Submitted to: Plant Physiology
Publication Type: Peer reviewed journal
Publication Acceptance Date: 2/1/2005
Publication Date: 5/20/2005
Citation: Underwood, B.A., Tieman, D.M., Shibuya, K., Dexter, R.J., Loucas, H.M., Simkin, A.J., Sims, C.A., Schmelz, E.A., Klee, H.J., Clark, D.G. 2005. Ethylene-regulated floral volatile synthesis in petunia corollas. Plant Physiology. 138:255-266. Interpretive Summary: Interpretive Summary: Plant volatiles mediate a wide range of ecological interactions including insect attraction and pollination of flowers and also act as scent-based beacons enabling the attraction of natural enemies to crop pests. In effort to beneficially modify plant volatile emission, it is essential to determine how these processes are biochemically regulated. In collaboration with researchers at the University of Florida, scientists at the Center for Medical, Agricultural and Veterinary Entomology in Gainesville, FL, have discovered that specific methyl transferase enzymes in petunia flowers are responsible for the production of methyl benzoate, the predominant floral fragrance volatile in this species. The production of these enzymes is strongly down regulated by pollination and the subsequent production of the plant hormone ethylene resulting in termination of floral volatile emission. Further evidence supporting the role of these enzymes was provided by transgenic silencing the methyl transferases and resulted in dramatically reduced methyl benzoate emission in the flowers. These quantitative changes in floral volatiles were also readily detectable by human scent panels. This research specifically identified terminal enzymes critical in floral volatile biosynthesis and phytohormones that control volatile production. This information will enable further advances in the engineering of plant volatile emission, examination of functional ecological hypothesis and ultimately the modification of agriculturally important plant-insect interactions.

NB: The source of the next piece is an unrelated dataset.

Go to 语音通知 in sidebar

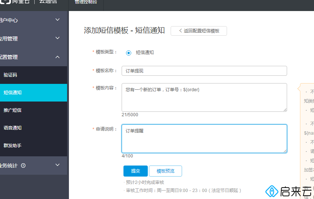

Technical Abstract: Technical Abstract: In many flowering plants, such as petunia (Petunia x hybrida), ethylene produced in floral organs after pollination elicits a series of physiological and biochemical events, ultimately leading to senescence of petals and successful fertilization. Here, we demonstrate, using transgenic ethylene insensitive (44568) and Mitchell Diploid petunias, that multiple components of emission of volatile organic compounds (VOCs) are regulated by ethylene. Expression of benzoic acid/salicylic acid carboxyl methyltransferase (PhBSMT1 and 2) mRNA is temporally and spatially down-regulated in floral organs in a manner consistent with current models for postpollination ethylene synthesis in petunia corollas. Emission of methylbenzoate and other VOCs after pollination and exogenous ethylene treatment parallels a reduction in PhBSMT1 and 2mRNAlevels. Under cyclic light conditions (day/night), PhBSMT mRNA levels are rhythmic and precede emission of methylbenzoate by approximately 6 h. When shifted into constant dark or light conditions, PhBSMTmRNAlevels and subsequent methylbenzoate emission correspondingly decrease or increase to minimum or maximum levels observed during normal conditions, thus suggesting that light may be a more critical influence on cyclic emission of methylbenzoate than a circadian clock. Transgenic PhBSMT RNAi flowers with reduced PhBSMT mRNA levels show a 75% to 99% decrease in methylbenzoate emission, with minimal changes in other petunia VOCs. These results implicate PhBSMT1 and 2 as genes responsible for synthesis of methylbenzoate in petunia.